It should work, but there are a few things that must happen. 
1.  It must be high enough so there is enough cool water in the radiator and return line to the cylinder to outweigh the volume of hot water in the cylinder, head and uppipe to radiator.  Think of it like weights on the end of a balance type scale.  The weight of the cold water on the down side MUST weigh more than the weight of the warm water on the upside in order to get good flow.  Making the return line as large a diameter as possible would also help here.  In setting this up, I would use a bucket and compare the water volumes from base of cylinder to top of up pipe where it meets the radiator, and from top of radiator to bottom of downpipe where it meets the cylinder.  You need at least an equal volume of water from the two sides.  Then it is up to the radiator and airflow to maintain the weight difference that powers the flow.

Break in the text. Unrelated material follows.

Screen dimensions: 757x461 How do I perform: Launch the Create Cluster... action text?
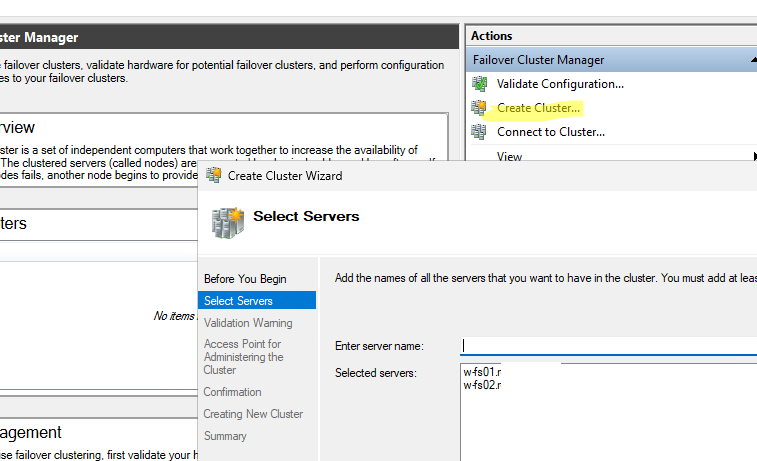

2. Thermosiphon is powered by gravity and the difference in weight between a volume of warm water and a volume of cold water.  The greater the difference, the greater the flow.  In order to power it, you MUST cool the water.  This means a good volume of airflow thru the radiator and an adequately sized radiator to remove the heat from the water. 

3.  To work, the rad MUST remove the ammount of heat placed into the cooling system by the engine.  At full load, I would guess a 12/1 is going to need to dissipate about 36,000 BTU/HR thru the cooling system.  A 1.3L suzuki Samari gets what kind of gas mileage?  30 MPG maybe on the highway?  At 30MPG it would burn 2 gallons per hour at 60MPH.  With gas at around 115,000 BTU/gal, that is 230KBTU/HR of heat input to the engine.  Rule of thirds says that about 76,666 BTU/HR should be dissipated by the cooling system under these conditions.  Better mileage would mean less BTU per hour thru the cooling system, but I don't think the Samari gets much better than that on the highway.  That rad is also sized to do this job in pretty high ambient temps.  At 30MPG, that demonstrated heat dissipation capacity is more than twice what you can feed it at full load from the 12/1 so the rad should work OK for you.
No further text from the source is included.